The masonry walls, cool in the morning, soak up the sun’s heat throughout the day and by late evening are “full of heat” (scientists and engineers will wince at that phrase but everyone will understand what’s meant). By the time the outside air has cooled, the walls are exuding the heat stored within them into the building; they are pretty well cooled by morning, so the result is a cool interior by day and a warm one by night.

There is another material that does the same thing and is probably better adapted to residential construction, and here we turn to feisty Doris Muir, publisher of the quarterly Log Home Guide, who is not displeased by being called an industry gadfly. She contends the R-value concept is widely misused while there is a sad lack of understanding of thermal mass.

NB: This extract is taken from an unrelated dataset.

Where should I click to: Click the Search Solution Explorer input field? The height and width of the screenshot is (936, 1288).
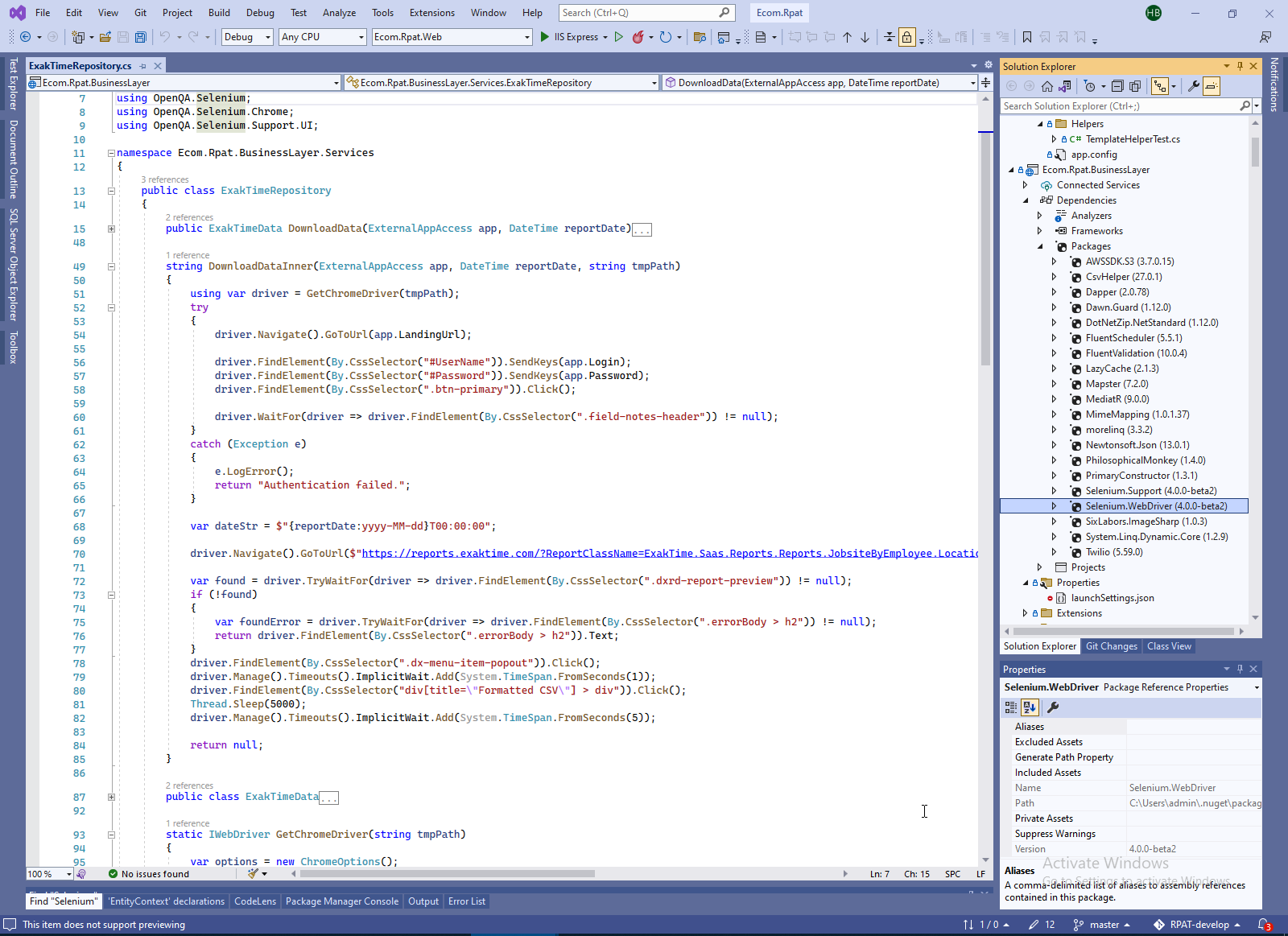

“The American Society of Heating, Refrigerating and Air-conditioning Engineers (ASHRAE) invented R-value to estimate sizes of cooling and heating equipment needed in buildings,” she told participants and visitors to the National Assn. of Home Builders’ January show in Dallas.

“A steady-state measure of materials, its calculation ignores climatic changes. Thus, fiberglass with a 14 to 15 R-value rates better than an eight-inch-diameter log with an 11 to 12 R-value, even though moisture, dust, saturation, compaction and cold bridges caused by studs can reduce insulation value of fiberglass as much as 50%,” she said.

She cited a 28-week test by the National Bureau of Standards of six houses, identically sized but built of different materials. The one log house used significantly less energy throughout the test; as an example, during the summer hot period it used 24% less cooling energy than a conventional wood-frame house with standard insulation. The difference, lay in the stabilizing effect of the logs’ thermal mass.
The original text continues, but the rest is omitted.